London. Summer of 2004.
There’s nothing like summer in the city.
I had just turned 18, secured a place at university, and had tickets to my first proper music festival. I had a lot to feel good about. But before any summertime shenanigans could begin, I buried my head in Ian Marcousé’s Business Studies: Second Edition textbook, studying hard for my A-Levels.
In the run-up to my exams, I’d locked myself in the upstairs study, which I had exclusive access to. Day after day, I sat at an old Edwardian desk with all my notes and flashcards laid out. I vividly recall learning about Kaizen and Lean Manufacturing techniques, as their emphasis on efficiency, waste reduction, and self-improvement resonated with me. Often debating out loud with myself, this inspiring textbook would cause the technician inside me to stand up and pace, imagining a world where I use these techniques to run my future imaginary business.
Little did I know these many topics would stick with me throughout my working life as a web developer, as I would later learn these concepts significantly influenced the field of software engineering.
Working with Agile
When I started my first programming job in 2008, the management team was already hard at work introducing concepts like 5S (another JIT method) to improve the delivery process. So, there was great alignment when a know-it-all graduate arrived on the scene (me), advocating for Agile and running projects through sprints. I’d introduced ideas like burndown charts and quickly gained perspective on the real-life commercial aspects of delivering software in a digital agency.
In the 15 years that followed, most of my working life has been delivering projects with a strong bias towards Agile as it became a checkbox for RFPs and procurement processes. Through predominately WAGILE (Waterfall + Agile), I’ve helped structure work for numerous projects, itemising tasks and bugs into Kanban boards and tracking progress.
Of course, in this time, I’ve come to appreciate the realities of managing complex digital projects and that Agile is not a silver bullet.
Starting a Business
In 2021, armed with all my technical skills and hard-won project delivery experience, I quit my job to start my technical consultancy business. As I sat down to write a business plan for a bank loan, I found myself caught up in the almost unlimited possibilities of where I could take the business. How could I best use this money? The more market research I did, the more gaps I could see that needed to be filled. I couldn’t do all of them.
For my company to succeed at anything, I needed focus.
In search of sage wisdom, I was surprised to learn from a friend about another Japanese concept called Ikigai.

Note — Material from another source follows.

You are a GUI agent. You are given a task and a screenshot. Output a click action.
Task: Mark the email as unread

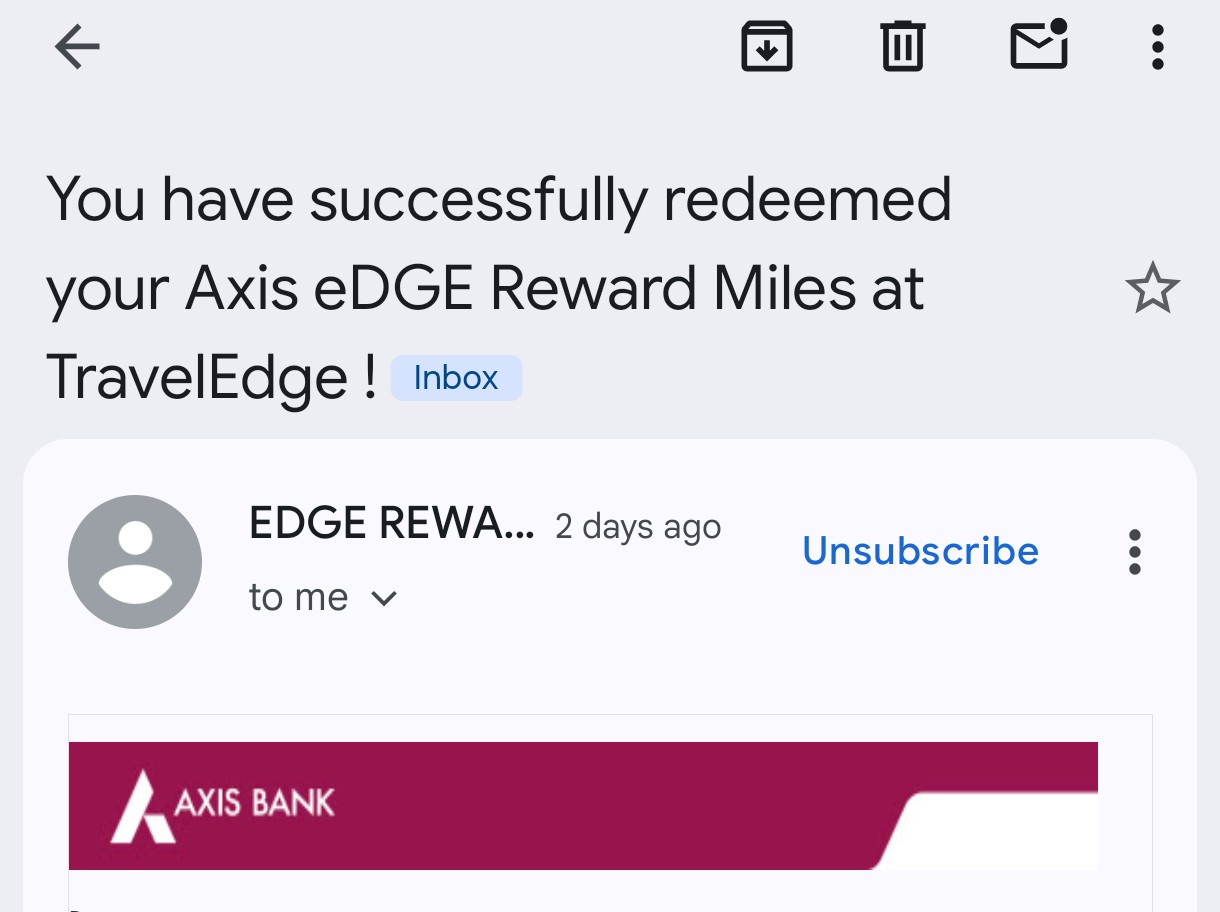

Ikigai roughly translates to “a reason for being” or “a reason to wake up in the morning” and represents the intersection of four key elements:
What do you love? ❤️
What are you good at? 🧠
What does the world need? 🌍
What would someone pay for? 💰
The idea: if you find activities or work fulfilling all four elements, you can find a real sense of purpose and meaning in life.
I was sceptical initially:
Can something as important as the meaning of life be handled by yet another neat concept similar to the ones that help shape my working life?
To summarise, the process itself is simply asking yourself these four questions and then finding the overlap:
Start by asking yourself what you love. What brings you joy and makes you feel fulfilled? It could be a hobby, work, or anything that gives you a sense of purpose.
Identify what you’re good at. What are your skills, talents, and strengths? What do you enjoy doing that you’re also good at?
Consider what the world needs. What problems or issues do you see in your community or the world? What kind of work could you do that would positively impact others?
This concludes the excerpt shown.